▶ [Exercise brief] Would you repeat, exactly as given, the line with "Click the 'Regular" and every line after it to the end of the entries?

Records from a collection
══════

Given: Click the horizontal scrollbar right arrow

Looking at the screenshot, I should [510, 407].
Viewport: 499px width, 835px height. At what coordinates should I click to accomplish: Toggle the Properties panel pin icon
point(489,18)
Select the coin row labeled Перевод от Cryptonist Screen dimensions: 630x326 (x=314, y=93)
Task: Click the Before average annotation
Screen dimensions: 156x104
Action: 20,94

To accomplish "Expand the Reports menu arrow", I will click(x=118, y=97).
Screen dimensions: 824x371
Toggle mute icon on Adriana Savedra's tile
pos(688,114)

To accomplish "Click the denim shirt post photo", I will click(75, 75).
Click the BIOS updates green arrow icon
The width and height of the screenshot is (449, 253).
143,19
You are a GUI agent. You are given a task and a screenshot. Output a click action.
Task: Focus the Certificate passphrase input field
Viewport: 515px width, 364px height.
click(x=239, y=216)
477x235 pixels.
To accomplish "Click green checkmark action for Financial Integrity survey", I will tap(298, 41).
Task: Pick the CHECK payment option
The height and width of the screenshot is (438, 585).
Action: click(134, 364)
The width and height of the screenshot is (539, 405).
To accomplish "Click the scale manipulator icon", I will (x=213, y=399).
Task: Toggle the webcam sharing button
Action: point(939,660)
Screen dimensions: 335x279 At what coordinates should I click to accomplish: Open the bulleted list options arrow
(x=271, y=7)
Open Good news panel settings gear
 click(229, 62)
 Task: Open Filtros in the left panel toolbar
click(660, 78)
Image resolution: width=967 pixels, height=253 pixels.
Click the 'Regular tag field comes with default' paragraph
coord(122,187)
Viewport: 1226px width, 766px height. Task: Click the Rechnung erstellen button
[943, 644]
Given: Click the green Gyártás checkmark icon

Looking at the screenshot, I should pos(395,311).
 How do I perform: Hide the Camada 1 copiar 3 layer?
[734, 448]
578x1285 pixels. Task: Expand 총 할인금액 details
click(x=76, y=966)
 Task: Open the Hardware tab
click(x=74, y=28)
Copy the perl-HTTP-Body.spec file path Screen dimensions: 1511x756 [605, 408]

══════

▶ [Response below]
Click the 'Regular tag field comes with default' paragraph
coord(122,187)
Viewport: 1226px width, 766px height. Task: Click the Rechnung erstellen button
[943, 644]
Given: Click the green Gyártás checkmark icon

Looking at the screenshot, I should pos(395,311).
 How do I perform: Hide the Camada 1 copiar 3 layer?
[734, 448]
578x1285 pixels. Task: Expand 총 할인금액 details
click(x=76, y=966)
 Task: Open the Hardware tab
click(x=74, y=28)
Copy the perl-HTTP-Body.spec file path Screen dimensions: 1511x756 [605, 408]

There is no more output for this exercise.